Ex Umberto I a Mestre. I residenti: «Spostate le torri oppure restiamo senza luce e sole»

2026/09/14

Categories: world-news

MESTRE (VENEZIA) - Ancora dubbi sul progetto dell'area ex Umberto I a Mestre, come segnala un gruppo di residenti di oltre cento persone tra via Castelvecchio e Einaudi: «Non siamo contrari alla realizzazione, ma alla posizione in cui costruire le torri, il loro cono d'ombra coprirebbe completamente alcuni immobili non solo togliendo la luce, ma rendendo vani i sacrifici dell'acquisto e dell'installazione di impianti fotovoltaici». Come sottolineano i cittadini, l'approvazione del Comune al progetto lo scorso marzo è stata di inquadramento generale e non nel dettaglio, tanto che nella seduta di giunta l'emendamento dell'allora assessore Massimiliano De Martin, che chiedeva una rivalutazione della loro posizione, fu accolto.


LA PROPOSTA


«Proponiamo di invertire il posizionamento fra l'area commerciale e le torri - spiega la portavoce Chiarastella Berton, ex consigliera della municipalità di Mestre-Carpenedo della lista Brugnaro - in modo da non oscurare per sempre fino ai primi piani alcuni edifici e coprendo completamente quattro villette, dove sono state investite decine di migliaia di euro per i pannelli a energia solare».

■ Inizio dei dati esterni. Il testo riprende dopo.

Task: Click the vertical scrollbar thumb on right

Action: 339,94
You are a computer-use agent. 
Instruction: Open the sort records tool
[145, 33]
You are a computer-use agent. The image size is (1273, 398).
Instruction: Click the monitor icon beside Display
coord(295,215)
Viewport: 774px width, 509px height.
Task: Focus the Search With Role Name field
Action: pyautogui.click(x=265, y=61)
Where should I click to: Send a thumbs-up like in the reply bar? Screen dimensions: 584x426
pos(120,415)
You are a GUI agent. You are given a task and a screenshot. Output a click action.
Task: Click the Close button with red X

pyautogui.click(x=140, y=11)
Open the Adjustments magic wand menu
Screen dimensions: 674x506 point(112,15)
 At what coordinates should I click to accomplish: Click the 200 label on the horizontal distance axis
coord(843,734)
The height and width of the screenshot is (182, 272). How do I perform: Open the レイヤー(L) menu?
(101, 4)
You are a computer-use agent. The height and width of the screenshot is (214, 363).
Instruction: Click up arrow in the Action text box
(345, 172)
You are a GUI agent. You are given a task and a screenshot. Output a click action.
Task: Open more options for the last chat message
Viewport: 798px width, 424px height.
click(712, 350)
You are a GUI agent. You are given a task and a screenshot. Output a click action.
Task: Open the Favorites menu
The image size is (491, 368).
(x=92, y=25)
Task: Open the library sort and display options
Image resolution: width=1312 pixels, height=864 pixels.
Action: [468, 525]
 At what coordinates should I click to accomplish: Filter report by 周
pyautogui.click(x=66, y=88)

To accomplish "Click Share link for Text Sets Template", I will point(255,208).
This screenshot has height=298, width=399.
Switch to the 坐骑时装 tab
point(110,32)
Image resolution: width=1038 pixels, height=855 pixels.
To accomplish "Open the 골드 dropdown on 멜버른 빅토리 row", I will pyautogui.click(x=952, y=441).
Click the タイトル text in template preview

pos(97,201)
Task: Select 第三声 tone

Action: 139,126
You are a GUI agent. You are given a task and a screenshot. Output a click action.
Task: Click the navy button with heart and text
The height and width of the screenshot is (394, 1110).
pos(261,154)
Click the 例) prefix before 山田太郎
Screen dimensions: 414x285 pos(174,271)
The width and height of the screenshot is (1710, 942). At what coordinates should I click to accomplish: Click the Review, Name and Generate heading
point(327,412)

La preoccupazione poi è anche per il futuro del centro: «Inizialmente si era parlato di mantenere attive entrambe le aree commerciali di Alì - aggiunge - ma con la realizzazione della nuova, quella in piazzale Candiani andrà chiusa, creando un nuovo buco nero proprio nel cuore della città». Pur non avendo fatto ricorso formale, i cittadini tengono a chiarire la loro posizione, visto che la lettera inviata ad Alì Spa in cui si richiede di rispettare l'emendamento alla delibera, finora non ha avuto alcuna risposta o apertura al dialogo da parte dell'azienda. «La prospettiva di non vedere più il sole arriverebbe a interessare anche il condominio Donatello per i primi quattro piani dove ci sono uffici - spiega Berton - sarebbe come vivere un'infinita notte polare norvegese, con ricadute non solo sui consumi ma anche sulla salute delle persone che dovrebbero lavorare al buio per 8 ore al giorno».

IL COMUNE


Dal Comune trapela che non esiste un progetto concreto da valutare, ma che verranno prese in considerazione le voci di tutti i soggetti coinvolti e che bisognerà comunque tener conto dell'emendamento. «Capisco che ad Alì non fa paura una richiesta di danni - spiega Berton - ma noi preferiremmo un dialogo, qualsiasi cosa è meglio dell'attuale parcheggio, ma con un po' di buon senso spostando di poco le torri è possibile non arrecare danno a nessuno e migliorarne l'integrazione col tessuto della città». Quindi no allo stop delle opere, ma sì a una importante revisione, soprattutto valutando bene le ricadute del traffico sull'assetto viario già critico nella zona. «Lo studio di impatto ha raccolto i dati tra settembre e ottobre 2022 ancora con la coda lunga della pandemia - conclude l'ex consigliera - forse un po' troppo ottimistico come scenario per la viabilità attuale di Mestre».